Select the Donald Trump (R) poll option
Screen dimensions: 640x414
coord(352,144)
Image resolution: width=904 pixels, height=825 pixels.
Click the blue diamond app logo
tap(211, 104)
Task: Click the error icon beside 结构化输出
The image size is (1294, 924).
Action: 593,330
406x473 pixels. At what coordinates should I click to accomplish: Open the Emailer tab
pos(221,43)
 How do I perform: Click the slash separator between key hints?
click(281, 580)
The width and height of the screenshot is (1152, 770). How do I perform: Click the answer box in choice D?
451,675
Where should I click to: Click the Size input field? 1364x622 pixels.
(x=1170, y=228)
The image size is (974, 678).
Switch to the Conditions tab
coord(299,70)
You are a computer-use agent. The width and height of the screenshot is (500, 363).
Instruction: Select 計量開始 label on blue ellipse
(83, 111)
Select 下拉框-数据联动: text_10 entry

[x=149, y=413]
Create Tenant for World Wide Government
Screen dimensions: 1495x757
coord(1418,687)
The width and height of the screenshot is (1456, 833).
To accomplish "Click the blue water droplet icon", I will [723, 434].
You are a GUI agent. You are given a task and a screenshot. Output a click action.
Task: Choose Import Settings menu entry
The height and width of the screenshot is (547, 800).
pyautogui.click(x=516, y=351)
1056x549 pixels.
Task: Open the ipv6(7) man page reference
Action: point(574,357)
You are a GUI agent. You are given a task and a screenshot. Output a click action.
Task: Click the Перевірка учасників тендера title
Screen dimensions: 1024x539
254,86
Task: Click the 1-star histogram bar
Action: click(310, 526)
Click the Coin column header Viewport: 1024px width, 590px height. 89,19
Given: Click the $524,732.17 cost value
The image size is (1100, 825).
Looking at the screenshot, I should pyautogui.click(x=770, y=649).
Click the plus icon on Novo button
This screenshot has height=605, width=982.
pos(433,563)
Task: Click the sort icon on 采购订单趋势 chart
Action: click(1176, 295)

*-*-*

#### [ABOUT THIS TASK]
Copy out all of the records shown above exactly.

#### [ANSWER SPACE]
Select the Donald Trump (R) poll option
Screen dimensions: 640x414
coord(352,144)
Image resolution: width=904 pixels, height=825 pixels.
Click the blue diamond app logo
tap(211, 104)
Task: Click the error icon beside 结构化输出
The image size is (1294, 924).
Action: 593,330
406x473 pixels. At what coordinates should I click to accomplish: Open the Emailer tab
pos(221,43)
 How do I perform: Click the slash separator between key hints?
click(281, 580)
The width and height of the screenshot is (1152, 770). How do I perform: Click the answer box in choice D?
451,675
Where should I click to: Click the Size input field? 1364x622 pixels.
(x=1170, y=228)
The image size is (974, 678).
Switch to the Conditions tab
coord(299,70)
You are a computer-use agent. The width and height of the screenshot is (500, 363).
Instruction: Select 計量開始 label on blue ellipse
(83, 111)
Select 下拉框-数据联动: text_10 entry

[x=149, y=413]
Create Tenant for World Wide Government
Screen dimensions: 1495x757
coord(1418,687)
The width and height of the screenshot is (1456, 833).
To accomplish "Click the blue water droplet icon", I will [723, 434].
You are a GUI agent. You are given a task and a screenshot. Output a click action.
Task: Choose Import Settings menu entry
The height and width of the screenshot is (547, 800).
pyautogui.click(x=516, y=351)
1056x549 pixels.
Task: Open the ipv6(7) man page reference
Action: point(574,357)
You are a GUI agent. You are given a task and a screenshot. Output a click action.
Task: Click the Перевірка учасників тендера title
Screen dimensions: 1024x539
254,86
Task: Click the 1-star histogram bar
Action: click(310, 526)
Click the Coin column header Viewport: 1024px width, 590px height. 89,19
Given: Click the $524,732.17 cost value
The image size is (1100, 825).
Looking at the screenshot, I should pyautogui.click(x=770, y=649).
Click the plus icon on Novo button
This screenshot has height=605, width=982.
pos(433,563)
Task: Click the sort icon on 采购订单趋势 chart
Action: click(1176, 295)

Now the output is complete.